Comme si la liberté de l’enseignement n’avait pas valeur constitutionnelle depuis fort longtemps en France comme dans les autres pays de l’Union européenne.
Comme si l’Etat n’avait pas déjà perdu, de fait, son monopole pour la collation des grades et des diplômes comme le juge désormais la Cour de Justice des Communautés européennes (CJCE, 13 novembre 2003, Valentina Neri, aff.
C-153/02) ou comme le permet tout simplement la conjugaison de la liberté d’établissement et du principe de l’équivalence des diplômes sur le territoire de la Communauté européenne.
En clair, l’enseignement supérieur privé le plus dynamique aura contourné tout seul les rigidités françaises sans que nos élus ne s’en aperçoivent. Comme d’habitude, ils n’auront rien vu venir.

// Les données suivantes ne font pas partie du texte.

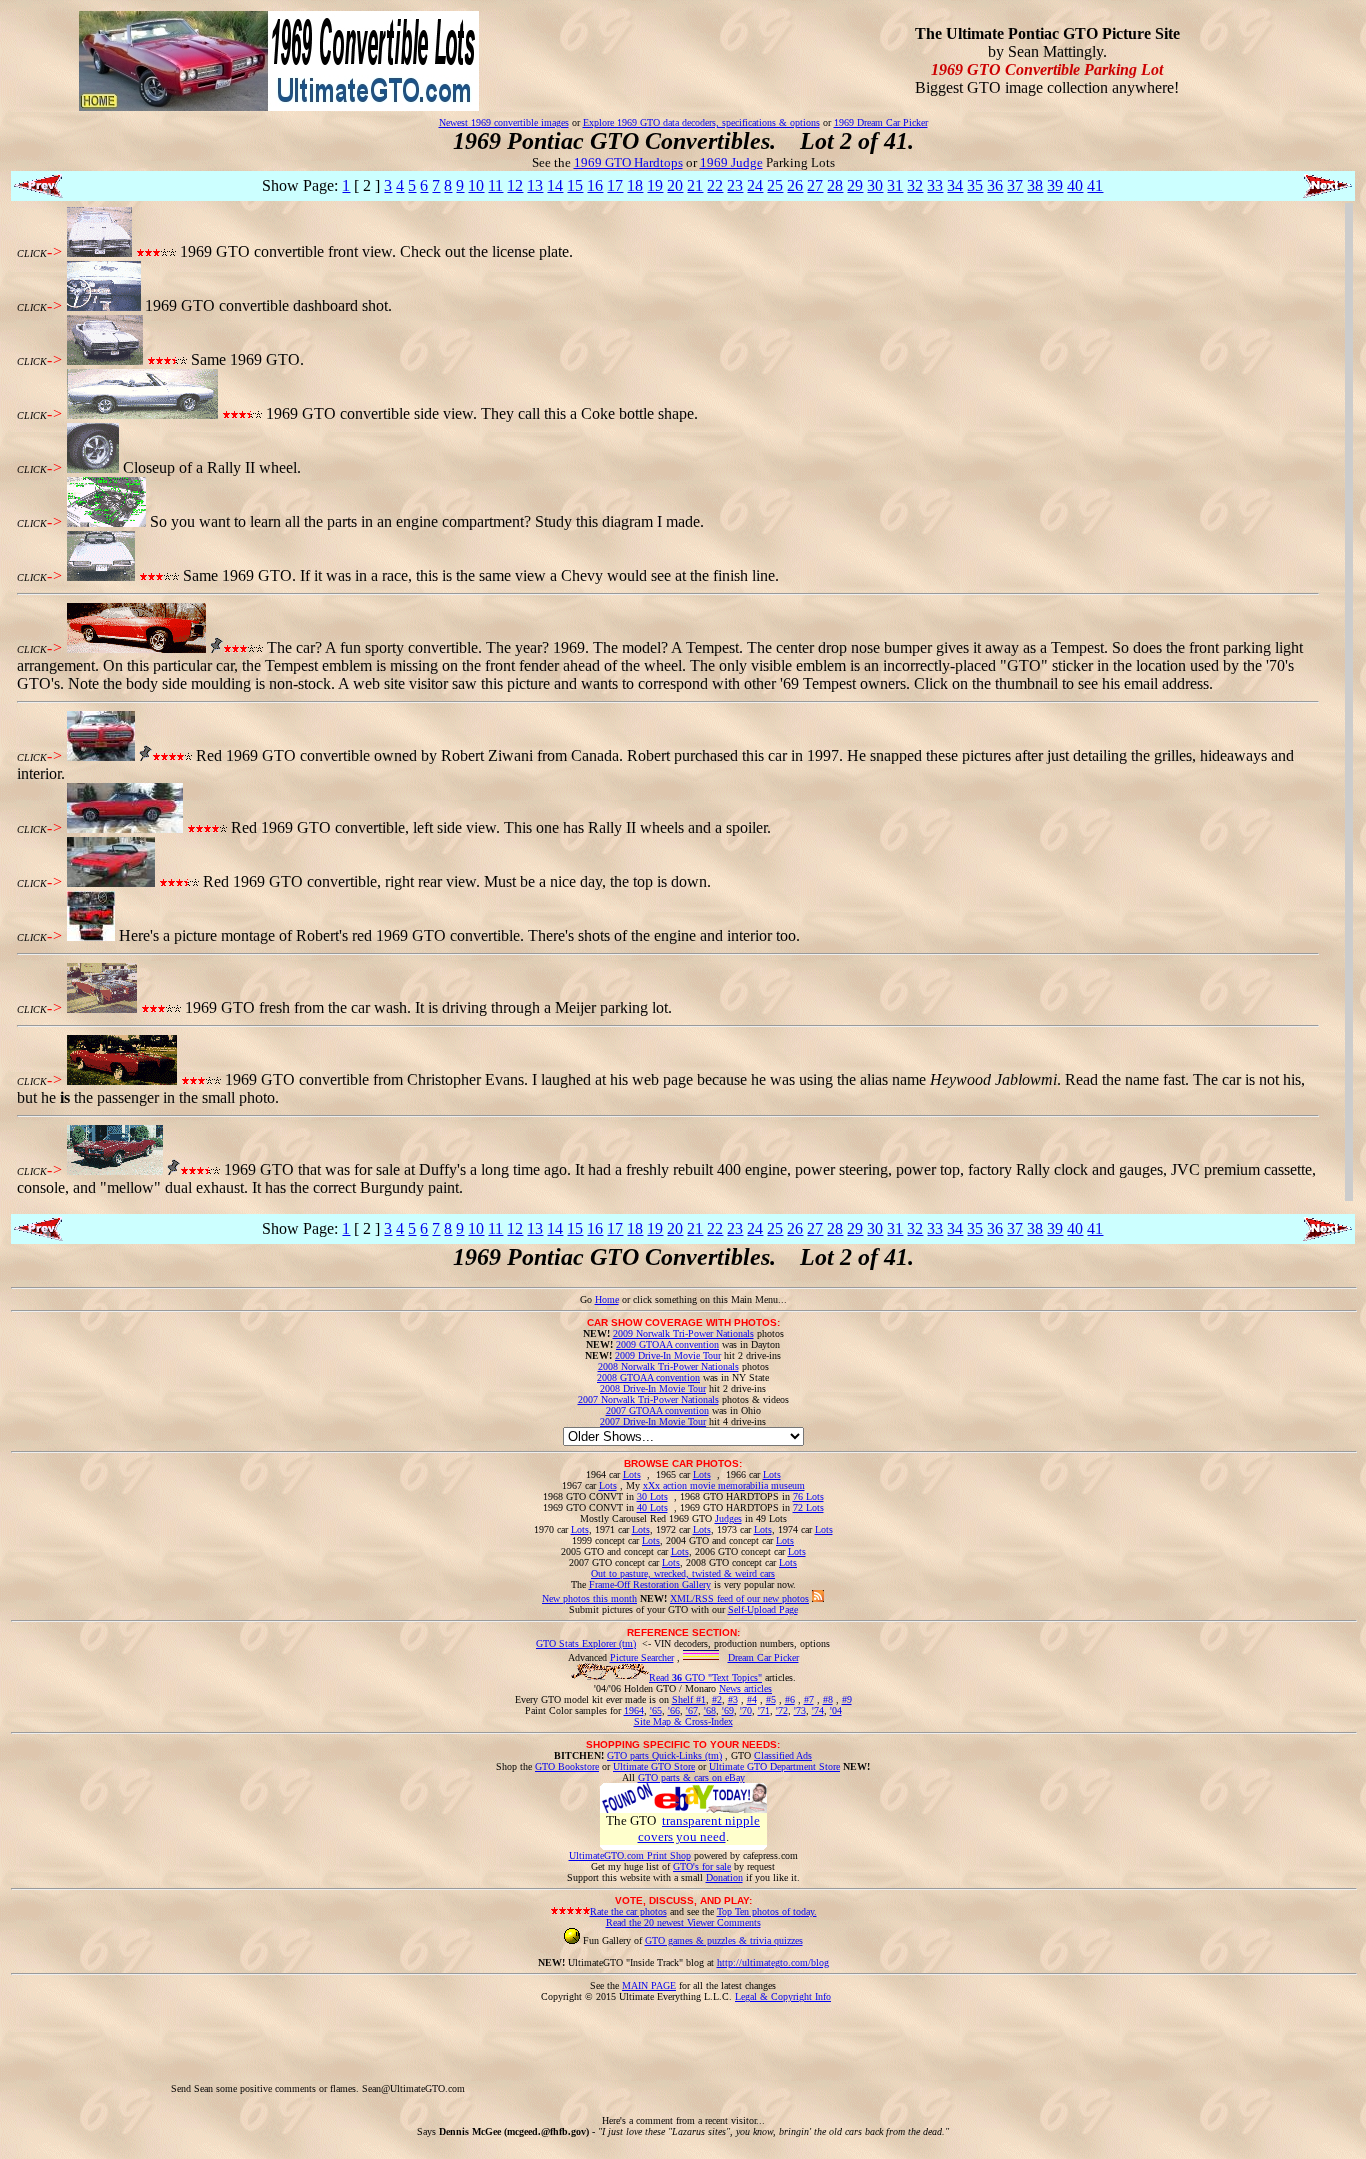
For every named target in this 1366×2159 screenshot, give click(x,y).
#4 (752, 1699)
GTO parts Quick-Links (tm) (664, 1755)
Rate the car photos (628, 1911)
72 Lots (808, 1507)
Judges (728, 1518)
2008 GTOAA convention (648, 1377)
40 (1075, 185)
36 (995, 185)
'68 (710, 1710)
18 (635, 185)
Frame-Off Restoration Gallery (650, 1584)
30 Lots (652, 1496)
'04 (836, 1710)
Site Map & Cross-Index (683, 1721)
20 (675, 185)
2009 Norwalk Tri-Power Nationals (683, 1333)
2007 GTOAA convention (657, 1410)
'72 (782, 1710)
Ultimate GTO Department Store (774, 1766)
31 (895, 185)
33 (935, 185)
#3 (733, 1699)
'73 (800, 1710)
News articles (745, 1688)
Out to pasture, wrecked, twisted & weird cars (683, 1573)
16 (595, 185)
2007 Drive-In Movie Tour (653, 1421)
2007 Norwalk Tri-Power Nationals (648, 1399)
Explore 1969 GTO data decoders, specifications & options (701, 122)
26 (795, 185)
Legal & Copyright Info (783, 1996)
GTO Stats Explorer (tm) (586, 1643)
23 (735, 185)
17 (615, 185)
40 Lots (652, 1507)
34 (955, 185)
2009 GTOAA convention (667, 1344)
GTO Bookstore (567, 1766)
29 (855, 185)
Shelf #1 (689, 1699)
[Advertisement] (832, 2047)
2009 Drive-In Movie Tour (668, 1355)
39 (1055, 185)
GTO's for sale (702, 1866)
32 (915, 185)
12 (515, 185)
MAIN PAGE (649, 1985)
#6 (790, 1699)
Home (607, 1299)
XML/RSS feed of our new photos (739, 1598)
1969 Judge (731, 162)
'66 (674, 1710)
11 (495, 185)
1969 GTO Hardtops (628, 162)
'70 (746, 1710)
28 (835, 185)
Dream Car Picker (763, 1657)
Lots (632, 1474)
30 (875, 185)
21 (695, 185)
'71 (764, 1710)
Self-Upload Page (763, 1609)
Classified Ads (783, 1755)
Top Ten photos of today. (767, 1911)
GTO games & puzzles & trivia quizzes (724, 1940)
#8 (828, 1699)
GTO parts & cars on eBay (691, 1777)
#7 (809, 1699)
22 (715, 185)
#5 (771, 1699)
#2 (717, 1699)
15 (575, 185)
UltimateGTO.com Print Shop (630, 1855)
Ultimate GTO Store (654, 1766)
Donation (724, 1877)
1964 (634, 1710)
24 (755, 185)
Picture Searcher (642, 1657)
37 (1015, 185)
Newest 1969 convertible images (504, 122)
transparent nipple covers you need (699, 1828)
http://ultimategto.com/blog (773, 1962)
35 (975, 185)
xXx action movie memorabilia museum (724, 1485)
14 (555, 185)
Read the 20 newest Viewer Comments (683, 1922)
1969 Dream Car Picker (881, 122)
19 (655, 185)
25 (775, 185)
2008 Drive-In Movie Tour (653, 1388)
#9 (847, 1699)
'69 (728, 1710)
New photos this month (589, 1598)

Vision passéiste, ambition au rabais, en tout cas décalée au regard des enjeux mondiaux et européens, méconnaissance des régimes juridiques des universités françaises et européennes, ignorance même des modalités élémentaires de fonctionnement du système universitaire actuel … comment ne pas manifester au moins de la colère devant de tels documents ?
Pourtant les solutions existent, et le rapport, rendons-lui cette grâce, en évoque une ou, soyons généreux, peut-être deux. Telle est notamment l’hypothèse de la Fondation, technique qui fonctionne parfaitement bien chez nos voisins et de l’autre côté de l’Atlantique.
Mais encore faudrait-il que les fondations ne soient pas elles-mêmes aussi ficelées juridiquement et financièrement que le sont les fondations françaises au regard des fondations étrangères ou des institutions équivalentes. Là encore, la liberté n’est pas de règle, loin s’en faut. Et, le rapport Chartier n’entend pas revenir sur de tels carcans.
Faudra-t-il attendre que les universités étrangères aient totalement conquis le meilleur de notre enseignement supérieur pour que nous acceptions enfin de faire bouger les lignes ?
Il sera malheureusement trop tard, car chacun sait bien qu’en attendant, les meilleurs de nos étudiants, comme les plus brillants de nos chercheurs, s’en vont ailleurs… pour ne plus revenir.